Quantification of processing bodies using CellProfiler analysis.

CellProfiler (https://cellprofiler.org) is an open-source software for high-content image analysis (142) and was used to develop an unbiased method for quantifying changes to PB dynamics. The pipeline used for quantifying PBs was structured as follows. To detect nuclei, the DAPI image was thresholded into a binary image. In the binary image, primary objects between 30 to 200 pixels in diameter were detected and defined as nuclei. Cells were identified as secondary objects in the WGA image using a propagation function from the identified nuclei, which determined the cell’s outer edge.

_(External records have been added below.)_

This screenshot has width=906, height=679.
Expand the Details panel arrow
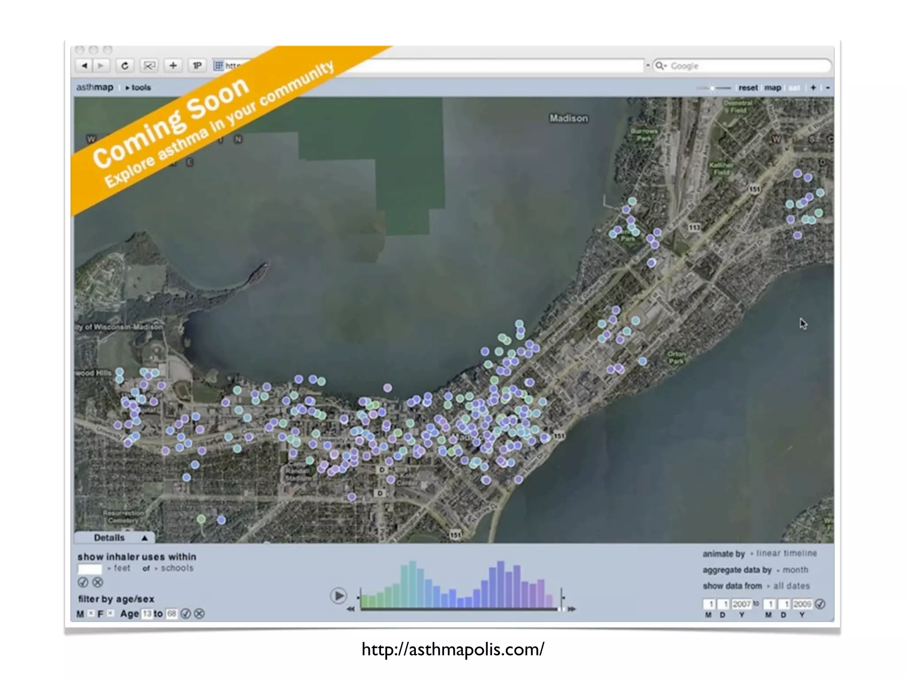coord(144,538)
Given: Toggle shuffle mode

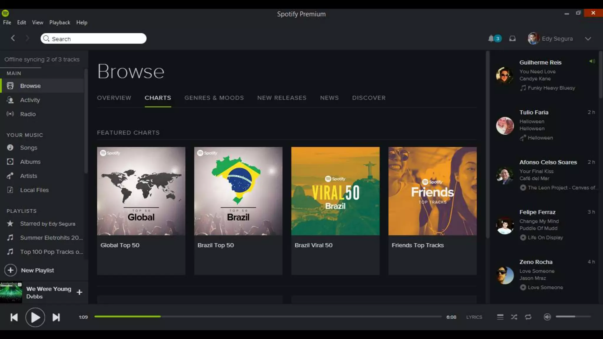Looking at the screenshot, I should (x=514, y=317).
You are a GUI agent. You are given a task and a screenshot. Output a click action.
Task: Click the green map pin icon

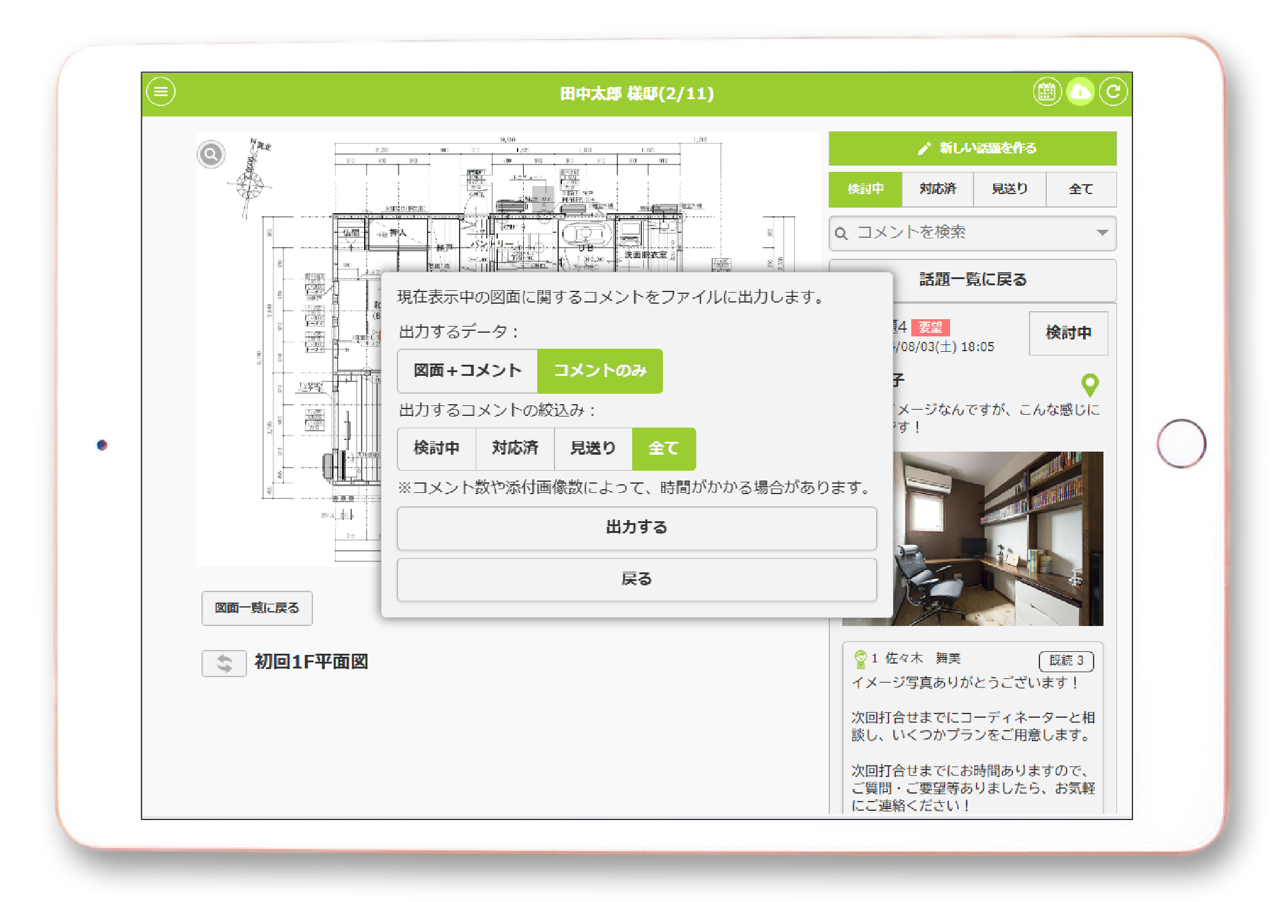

Using the parameters of a defined nucleus and cell border, the cytoplasm was then defined as a tertiary object. The EDC4 channel image was enhanced using an “enhance speckles” function to identify distinct puncta and eliminate background staining. The cytoplasm image was then applied as a mask to the enhanced puncta image to ensure quantitation of only cytoplasmic puncta. EDC4 puncta were measured in the cytoplasm of cells using a “global thresholding with robust background adjustments” function as defined by the program. The threshold cutoff for identified EDC4 puncta remained constant between all experiments with identical staining parameters. Puncta number per cell, intensity, and locations with respect to the nucleus were measured and exported as csv files and analyzed in RStudio. Data were represented as fold change in EDC4 puncta count per cell normalized to the vector puncta count. “Relative EDC4 puncta/cell (KapB/vector)” demonstrates the KapB puncta count divided by vector puncta count, a ratio that was calculated within each treatment group for each biological replicate.